Where This Is Heading
Two trends I see accelerating:
Multi-agent composition. Single-agent harnesses hit context and complexity limits. The solution: agents that spawn other agents, coordinate through shared task lists, or hand off to specialists. Claude Code already does this natively. Devin orchestrates fleets of Devins. Anthropic's three-agent system — Planner, Generator, Evaluator — separates doing from judging, which turns out to be far more tractable than making a generator critical of its own work.
The discipline is formalizing. Martin Fowler's Thoughtworks team calls it "harness engineering." Academic papers are formalizing the architecture. MCP is standardizing the tool interface. We're watching a new engineering discipline crystallize — and it's moving fast.

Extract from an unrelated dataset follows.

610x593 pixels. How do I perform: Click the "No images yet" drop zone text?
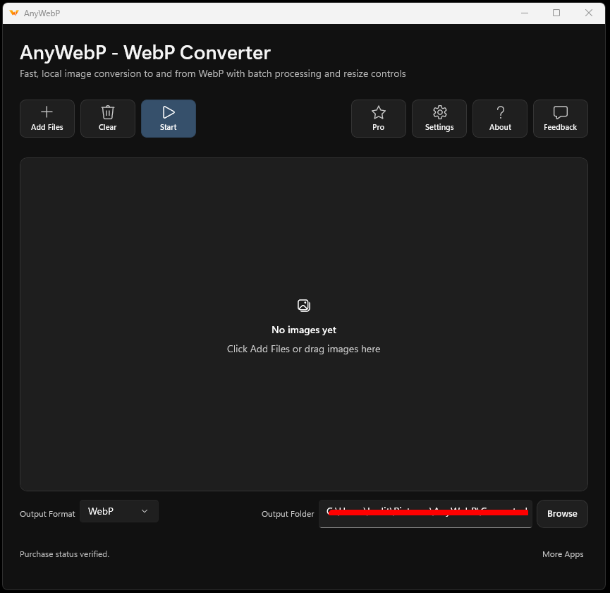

The shift for developers is real. Multi-agent orchestration moves the role from "write code" to "decompose work, write clear specs, verify output." Understanding the harness is step one of that transition.
What I Know Now
Here's where I've landed.
The agent harness is the most consequential layer in AI systems today, and it's the one nobody talks about. Every time you use Claude Code, Cursor, Devin, or any AI coding tool, you're experiencing the harness more than the model. The tools, the permissions, the context management, the execution loop, the memory — that's what makes the interaction work.
The model provides intelligence. The harness makes that intelligence practical.
If you're building with AI agents, understanding the harness pattern — the five components, the design tradeoffs, the build-to-delete philosophy — gives you a framework for evaluating every product and building your own.
That's what I've pieced together. Hoping it saves you a few rabbit holes.